━━━━━ Supplied data

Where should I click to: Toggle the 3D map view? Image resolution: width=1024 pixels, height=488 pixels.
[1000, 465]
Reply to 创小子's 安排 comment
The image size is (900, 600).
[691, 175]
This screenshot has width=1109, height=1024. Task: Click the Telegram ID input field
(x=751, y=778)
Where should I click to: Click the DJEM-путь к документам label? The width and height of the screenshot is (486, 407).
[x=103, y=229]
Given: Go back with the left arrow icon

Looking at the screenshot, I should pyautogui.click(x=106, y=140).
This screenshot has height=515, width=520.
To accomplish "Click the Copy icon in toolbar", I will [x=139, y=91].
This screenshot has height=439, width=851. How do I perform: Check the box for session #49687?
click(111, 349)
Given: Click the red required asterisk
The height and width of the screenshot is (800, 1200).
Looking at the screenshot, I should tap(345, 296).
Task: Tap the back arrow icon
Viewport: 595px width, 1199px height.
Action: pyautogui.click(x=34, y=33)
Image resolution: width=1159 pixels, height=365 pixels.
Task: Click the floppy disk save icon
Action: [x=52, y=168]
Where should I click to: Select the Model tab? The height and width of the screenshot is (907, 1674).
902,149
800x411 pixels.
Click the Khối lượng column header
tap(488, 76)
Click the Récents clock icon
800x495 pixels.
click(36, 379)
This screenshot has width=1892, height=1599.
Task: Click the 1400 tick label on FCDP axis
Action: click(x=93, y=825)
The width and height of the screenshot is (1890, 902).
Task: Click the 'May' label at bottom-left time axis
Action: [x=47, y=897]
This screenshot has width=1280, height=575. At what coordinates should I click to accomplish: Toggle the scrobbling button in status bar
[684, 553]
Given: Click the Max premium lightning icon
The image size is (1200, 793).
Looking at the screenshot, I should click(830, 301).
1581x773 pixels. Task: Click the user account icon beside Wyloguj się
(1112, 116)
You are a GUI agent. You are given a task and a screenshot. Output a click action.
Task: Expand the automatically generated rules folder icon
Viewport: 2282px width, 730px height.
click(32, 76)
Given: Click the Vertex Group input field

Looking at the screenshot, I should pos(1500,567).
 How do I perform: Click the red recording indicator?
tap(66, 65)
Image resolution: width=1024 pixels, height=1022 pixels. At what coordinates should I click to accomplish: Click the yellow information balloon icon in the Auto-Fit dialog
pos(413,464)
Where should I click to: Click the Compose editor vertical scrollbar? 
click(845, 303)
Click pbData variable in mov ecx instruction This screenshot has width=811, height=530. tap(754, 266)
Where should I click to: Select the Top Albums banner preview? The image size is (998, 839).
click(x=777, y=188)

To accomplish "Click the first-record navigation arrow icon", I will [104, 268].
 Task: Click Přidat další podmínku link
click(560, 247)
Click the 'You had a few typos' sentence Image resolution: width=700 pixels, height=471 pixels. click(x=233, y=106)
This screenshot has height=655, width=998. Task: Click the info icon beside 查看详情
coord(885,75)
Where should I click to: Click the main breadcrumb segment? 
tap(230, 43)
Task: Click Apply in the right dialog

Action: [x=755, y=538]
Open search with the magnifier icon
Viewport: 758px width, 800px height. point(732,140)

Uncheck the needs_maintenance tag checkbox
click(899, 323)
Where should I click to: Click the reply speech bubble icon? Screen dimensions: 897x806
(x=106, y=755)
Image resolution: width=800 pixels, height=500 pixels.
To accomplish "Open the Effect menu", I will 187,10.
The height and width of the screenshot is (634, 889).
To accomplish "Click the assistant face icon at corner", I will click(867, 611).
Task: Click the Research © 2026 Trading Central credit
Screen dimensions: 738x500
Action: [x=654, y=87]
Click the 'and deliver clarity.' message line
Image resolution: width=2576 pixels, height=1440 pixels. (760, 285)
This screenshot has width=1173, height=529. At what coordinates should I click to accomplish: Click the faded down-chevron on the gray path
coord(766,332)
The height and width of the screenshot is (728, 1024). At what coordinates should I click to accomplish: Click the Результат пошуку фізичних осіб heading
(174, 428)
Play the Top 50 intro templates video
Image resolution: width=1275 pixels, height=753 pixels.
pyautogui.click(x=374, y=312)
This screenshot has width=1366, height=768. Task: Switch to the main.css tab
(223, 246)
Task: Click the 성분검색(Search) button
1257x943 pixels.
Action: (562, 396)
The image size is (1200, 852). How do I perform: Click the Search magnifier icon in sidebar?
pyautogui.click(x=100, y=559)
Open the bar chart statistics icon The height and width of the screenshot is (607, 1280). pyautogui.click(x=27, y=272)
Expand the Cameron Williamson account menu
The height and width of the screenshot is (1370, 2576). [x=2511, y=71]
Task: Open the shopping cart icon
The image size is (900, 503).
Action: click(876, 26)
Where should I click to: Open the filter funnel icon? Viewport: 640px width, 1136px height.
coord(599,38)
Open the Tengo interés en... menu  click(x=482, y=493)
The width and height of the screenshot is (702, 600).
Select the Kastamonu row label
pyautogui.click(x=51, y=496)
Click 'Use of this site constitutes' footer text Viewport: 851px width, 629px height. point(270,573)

━━━━━━━━━━

• Instructions to follow: All of the material above is to be repeated exactly.

• Task answer:
Where should I click to: Toggle the 3D map view? Image resolution: width=1024 pixels, height=488 pixels.
[1000, 465]
Reply to 创小子's 安排 comment
The image size is (900, 600).
[691, 175]
This screenshot has width=1109, height=1024. Task: Click the Telegram ID input field
(x=751, y=778)
Where should I click to: Click the DJEM-путь к документам label? The width and height of the screenshot is (486, 407).
[x=103, y=229]
Given: Go back with the left arrow icon

Looking at the screenshot, I should pyautogui.click(x=106, y=140).
This screenshot has height=515, width=520.
To accomplish "Click the Copy icon in toolbar", I will [x=139, y=91].
This screenshot has height=439, width=851. How do I perform: Check the box for session #49687?
click(111, 349)
Given: Click the red required asterisk
The height and width of the screenshot is (800, 1200).
Looking at the screenshot, I should tap(345, 296).
Task: Tap the back arrow icon
Viewport: 595px width, 1199px height.
Action: pyautogui.click(x=34, y=33)
Image resolution: width=1159 pixels, height=365 pixels.
Task: Click the floppy disk save icon
Action: [x=52, y=168]
Where should I click to: Select the Model tab? The height and width of the screenshot is (907, 1674).
902,149
800x411 pixels.
Click the Khối lượng column header
tap(488, 76)
Click the Récents clock icon
800x495 pixels.
click(36, 379)
This screenshot has width=1892, height=1599.
Task: Click the 1400 tick label on FCDP axis
Action: click(x=93, y=825)
The width and height of the screenshot is (1890, 902).
Task: Click the 'May' label at bottom-left time axis
Action: [x=47, y=897]
This screenshot has width=1280, height=575. At what coordinates should I click to accomplish: Toggle the scrobbling button in status bar
[684, 553]
Given: Click the Max premium lightning icon
The image size is (1200, 793).
Looking at the screenshot, I should click(830, 301).
1581x773 pixels. Task: Click the user account icon beside Wyloguj się
(1112, 116)
You are a GUI agent. You are given a task and a screenshot. Output a click action.
Task: Expand the automatically generated rules folder icon
Viewport: 2282px width, 730px height.
click(32, 76)
Given: Click the Vertex Group input field

Looking at the screenshot, I should pos(1500,567).
 How do I perform: Click the red recording indicator?
tap(66, 65)
Image resolution: width=1024 pixels, height=1022 pixels. At what coordinates should I click to accomplish: Click the yellow information balloon icon in the Auto-Fit dialog
pos(413,464)
Where should I click to: Click the Compose editor vertical scrollbar? 
click(845, 303)
Click pbData variable in mov ecx instruction This screenshot has width=811, height=530. tap(754, 266)
Where should I click to: Select the Top Albums banner preview? The image size is (998, 839).
click(x=777, y=188)

To accomplish "Click the first-record navigation arrow icon", I will [104, 268].
 Task: Click Přidat další podmínku link
click(560, 247)
Click the 'You had a few typos' sentence Image resolution: width=700 pixels, height=471 pixels. click(x=233, y=106)
This screenshot has height=655, width=998. Task: Click the info icon beside 查看详情
coord(885,75)
Where should I click to: Click the main breadcrumb segment? 
tap(230, 43)
Task: Click Apply in the right dialog

Action: [x=755, y=538]
Open search with the magnifier icon
Viewport: 758px width, 800px height. point(732,140)

Uncheck the needs_maintenance tag checkbox
click(899, 323)
Where should I click to: Click the reply speech bubble icon? Screen dimensions: 897x806
(x=106, y=755)
Image resolution: width=800 pixels, height=500 pixels.
To accomplish "Open the Effect menu", I will 187,10.
The height and width of the screenshot is (634, 889).
To accomplish "Click the assistant face icon at corner", I will click(867, 611).
Task: Click the Research © 2026 Trading Central credit
Screen dimensions: 738x500
Action: [x=654, y=87]
Click the 'and deliver clarity.' message line
Image resolution: width=2576 pixels, height=1440 pixels. (760, 285)
This screenshot has width=1173, height=529. At what coordinates should I click to accomplish: Click the faded down-chevron on the gray path
coord(766,332)
The height and width of the screenshot is (728, 1024). At what coordinates should I click to accomplish: Click the Результат пошуку фізичних осіб heading
(174, 428)
Play the Top 50 intro templates video
Image resolution: width=1275 pixels, height=753 pixels.
pyautogui.click(x=374, y=312)
This screenshot has width=1366, height=768. Task: Switch to the main.css tab
(223, 246)
Task: Click the 성분검색(Search) button
1257x943 pixels.
Action: (562, 396)
The image size is (1200, 852). How do I perform: Click the Search magnifier icon in sidebar?
pyautogui.click(x=100, y=559)
Open the bar chart statistics icon The height and width of the screenshot is (607, 1280). pyautogui.click(x=27, y=272)
Expand the Cameron Williamson account menu
The height and width of the screenshot is (1370, 2576). [x=2511, y=71]
Task: Open the shopping cart icon
The image size is (900, 503).
Action: click(876, 26)
Where should I click to: Open the filter funnel icon? Viewport: 640px width, 1136px height.
coord(599,38)
Open the Tengo interés en... menu  click(x=482, y=493)
The width and height of the screenshot is (702, 600).
Select the Kastamonu row label
pyautogui.click(x=51, y=496)
Click 'Use of this site constitutes' footer text Viewport: 851px width, 629px height. point(270,573)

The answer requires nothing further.